I hesitated for a moment. “You’re a Ranger,” I said hesitantly. “Why couldn’t you face them and destroy them? You seem to know more about them than I do and have more skills in that vein.”
He chuckled without humor. “That is debatable. However, what I said about their leadership is the real reason.” His eyes narrowed. “‘I would have easily evaded the Orcs I pursued, Morchandir, were it not for the War-master that travelled with them. “Uzorr,” they called him and gave to him what respect that their kind reserve for their strongest and fiercest warriors.” He ran his teeth over his lower lip. “It is likely that Uzorr returned to Bleakrift within the Midgewater Pass, for that seemed to be his domain. He must be slain, and whatever orders were given him recovered.”

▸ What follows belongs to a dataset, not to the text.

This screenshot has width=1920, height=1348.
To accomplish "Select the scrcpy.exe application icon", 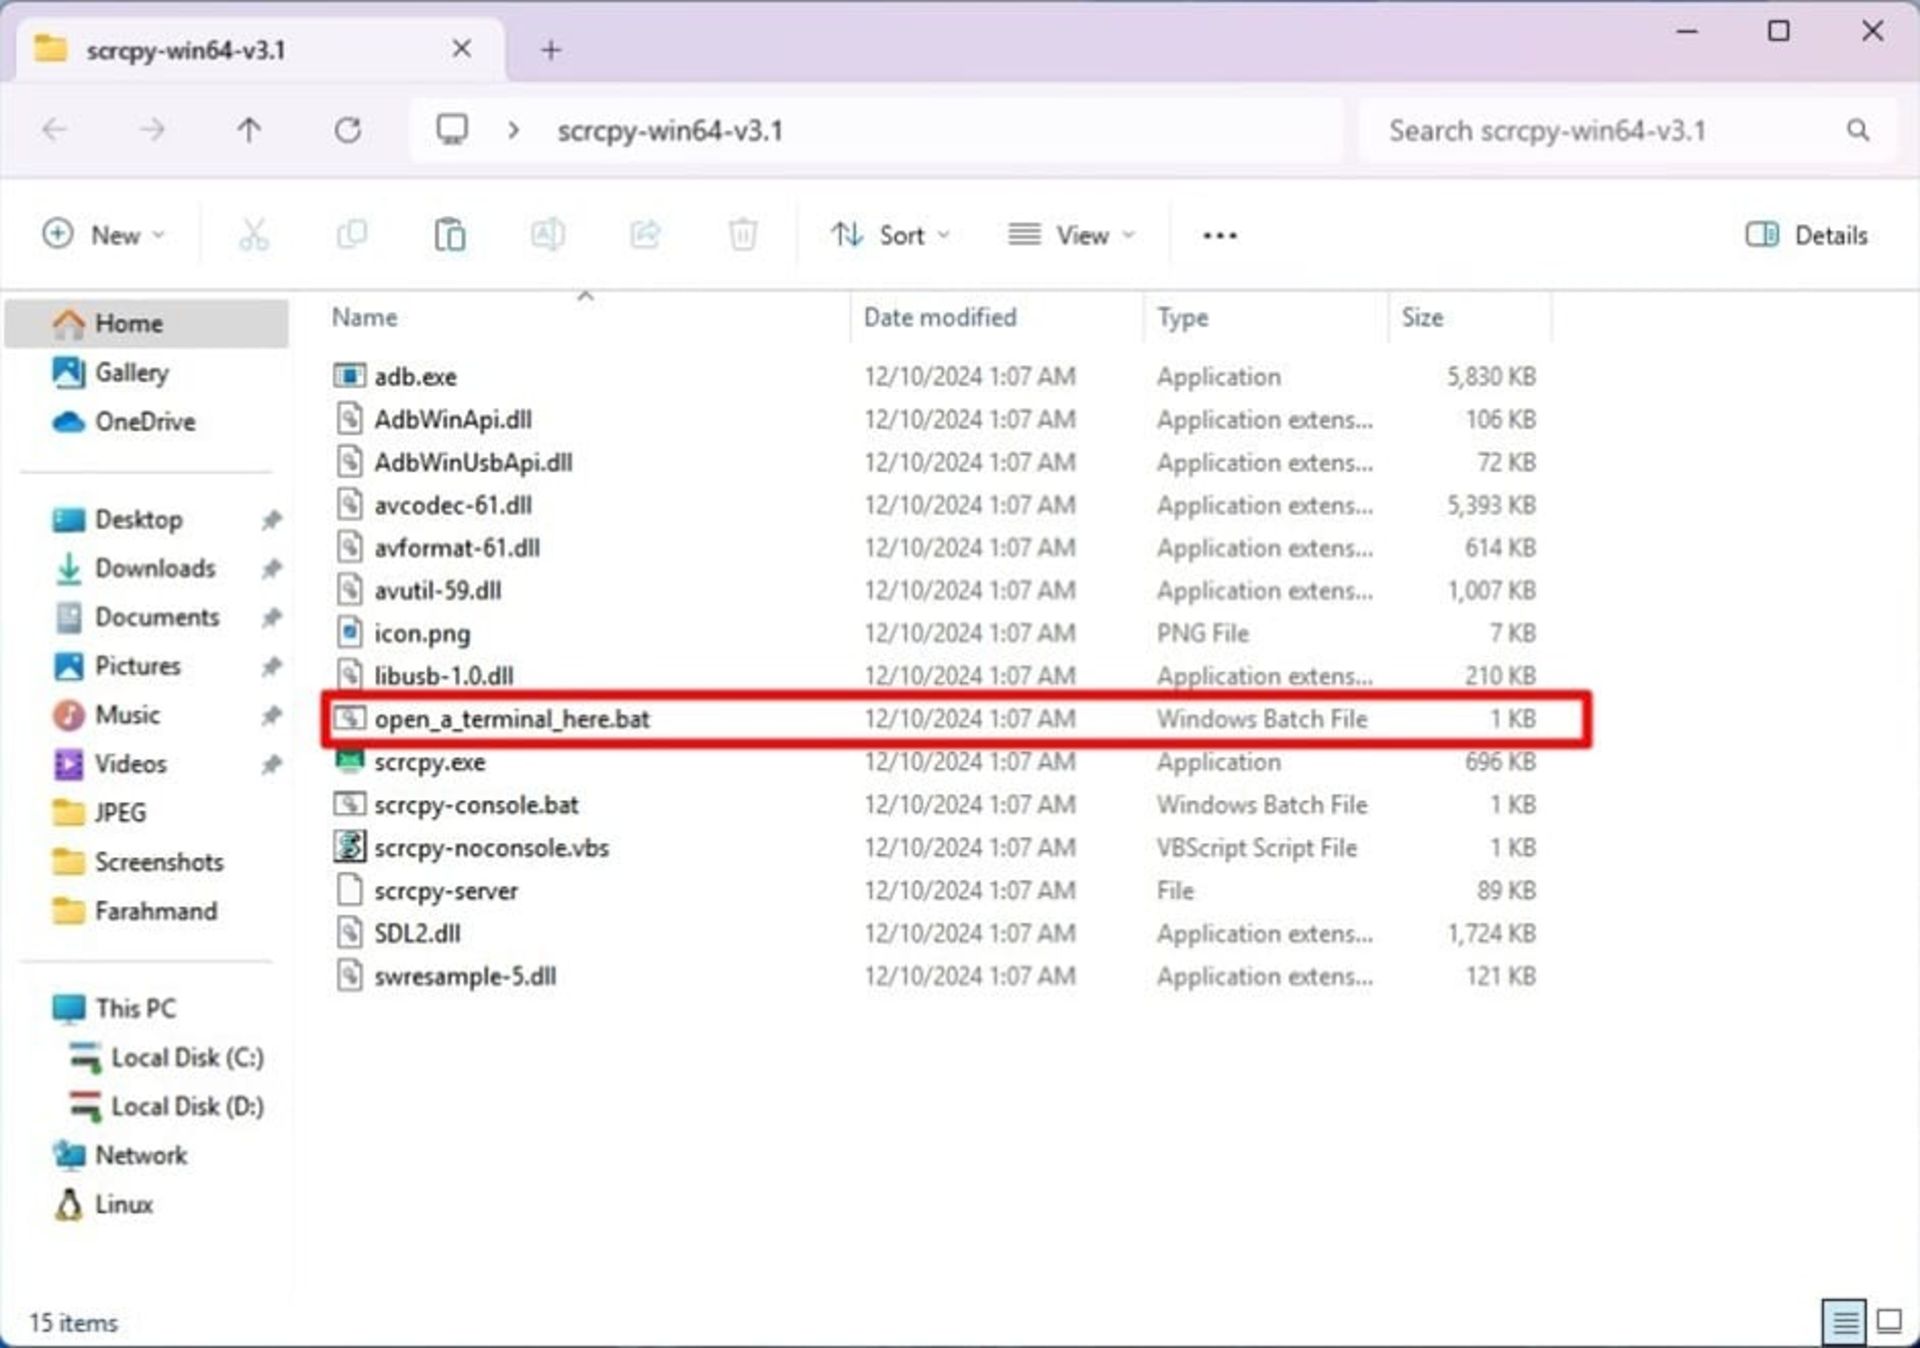I will (x=349, y=761).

“Good luck,” I began to reply. I stopped when I saw his bemused expression. “Right. I’m up, again, aren’t I?”
“Bleakrift is north-west of here, on the north-eastern edge of the Midgewater Pass, surrounded by a shallow body of water,” Candaith said with a vague smile. “Defeat War-master Uzorr and look for a letter of some kind near his person. Return to me victorious and we will discuss further what must be done.” He rose to his feet. “Bleakrift is likely to be a dangerous place, Morchandir, be careful. I will continue my search for Radagast.”

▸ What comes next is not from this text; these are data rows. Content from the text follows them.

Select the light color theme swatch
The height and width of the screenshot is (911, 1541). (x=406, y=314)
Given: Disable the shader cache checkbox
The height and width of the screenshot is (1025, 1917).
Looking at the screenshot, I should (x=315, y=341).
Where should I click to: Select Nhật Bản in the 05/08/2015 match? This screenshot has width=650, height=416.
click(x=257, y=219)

Well, that’s nice to know, I thought with a grimace. I would hate to think I have to put myself in grave danger doing all of this while you sit here unable to find Radagast like you said. “Dangerous, yes. Especially for someone who had trouble with a messenger orc.”

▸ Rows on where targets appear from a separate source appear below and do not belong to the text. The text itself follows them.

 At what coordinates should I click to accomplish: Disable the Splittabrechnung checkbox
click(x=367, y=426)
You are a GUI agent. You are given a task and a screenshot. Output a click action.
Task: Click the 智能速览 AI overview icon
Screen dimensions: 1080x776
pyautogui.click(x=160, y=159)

Candaith shook his head. “You’re a burglar, my friend. You can manage to make it inside and then out again quickly and quietly if you choose. Never think that you’re not helping more than myself with these things. If you’re searching for Radagast, your importance cannot be underestimated.” Maybe not, but I’d like for it to be underestimated for maybe an hour while I have a nap and some food, I groused silently. Perhaps sensing my weariness, he smirked and motioned at Neeker. “Grab food and drink if you want. I’m going to start off. Stay cautious, friend.”